Street photographer Rafi (Nawazuddin Siddiqui) makes a living snapping tourists in front of the Gateway of India. He has a simple sales pitch: the sun you feel, the wind you hear, and the people around you will be gone when you leave, but you can keep the feeling with a single photograph. This detailed attention to the environment is also the greatest strength of Ritesh Batra’s Photograph, a lush, willfully low-key romantic drama that explores the age-old tale of how the class divide is a barrier for what the heart may desire.
Miloni (Sanya Malhotra) is a timid, charming student working towards her certification as a chartered accountant. One day she agrees to have her photo taken by Rafi, who takes a liking to her and is pressured by his social circles–and especially his grandmother–to find marriage. When Miloni agrees to be presented as his hopeful bride under the guise of placating his grandmother, their connection shifts from a fabrication to something, of course, more genuine.
Taking full of advantage of their widescreen frame, cinematographer Ben Kutchins captures the frenetic chaos of Mumbai with all of its consuming traffic, sun-dappled streets, and tightly-packed food carts. The precise sound design also bolsters the palpable feel of the location. As Miloni receives jewelry from Rafi’s grandmother, the sounds of shimmering metal in her hands transitions beautifully to it rustling in the bag as she walks down the street. It’s this attention to detail that makes up for a story that can’t help but feel slightly inert.

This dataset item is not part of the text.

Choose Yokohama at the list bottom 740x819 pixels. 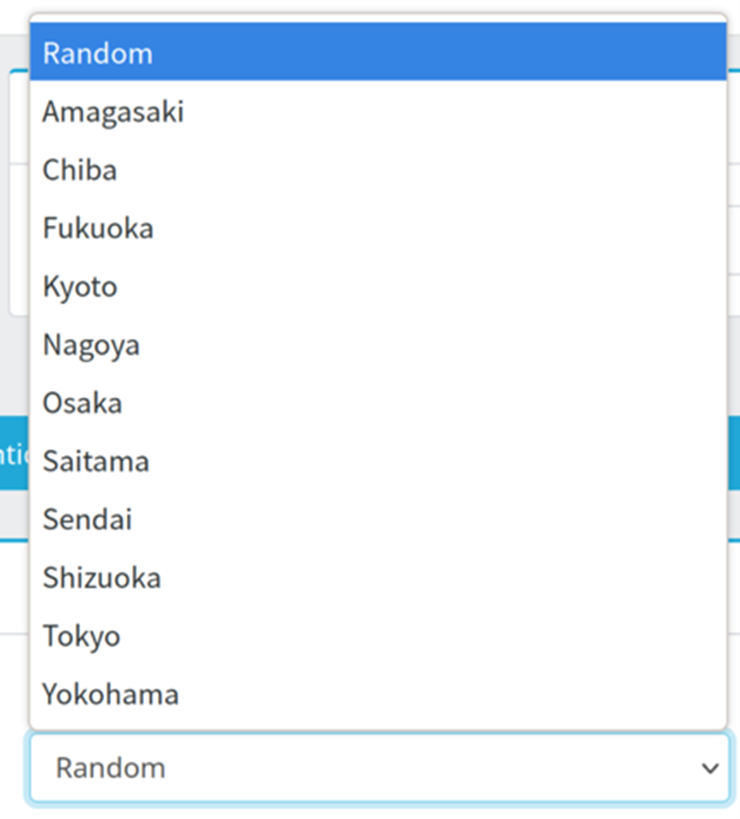coord(378,694)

Throughout Photograph, Batra shows a sensitive touch and a patient eye for the subtle rhythms of human connection not dissimilar to that of Andrew Haigh. (Interestingly enough, their recent films The Sense of an Ending and 45 Years tackled similar thematic territory.) While it is certainly consistent to have every scene register in roughly the same subdued tone, one wishes Batra dug a bit deeper into Miloni’s arc. Her affectation for Rafi is one conveyed through few words and knowing eyes, exemplified in an early encounter on a bus where not an utterance is exchanged. As their relationship blossoms, Batra impressively doesn’t provide the expected narrative catharsis, yet even with what we’re given, there’s ultimately not a great deal of emotional impact to be felt.
As the plot lulls along in a muted fashion, our eye and ears become more attuned to the distinct directorial decisions being made. In the first half of the film, Batra shows Miloni’s time at home strictly from her point of view, the camera locked in close to her face. In a clever choice, when her lower-class servant learns of her relationship with Rafi, the perspective switches to hers from across the room to the naan on the stove being prepared as if we’re being let into an entirely different world.
This class divide is subtly woven into the film through comments on skin color (Compared to the lighter-skinned Miloni, Rafi has become “black raisin,” according to his grandmother, due to his financial need to be outside), English language being interjected in conversations with the higher class, and exchanges with cab drivers over loyalty to a shared plight. When Miloni is proposed the first steps to an arranged marriage, her potential husband is caught off-guard when she just wants to live in a village so she can farm and take afternoon naps.
Batra is clearly a filmmaker keyed into these simple pleasures of life and invites us to luxuriate in them throughout Photograph. Despite an unsatisfying culmination to this tale of proscribed romance, it’s hard not to feel a warm affectation for his humble approach to filmmaking.
Photograph premiered at the Sundance Film Festival and opens on May 17.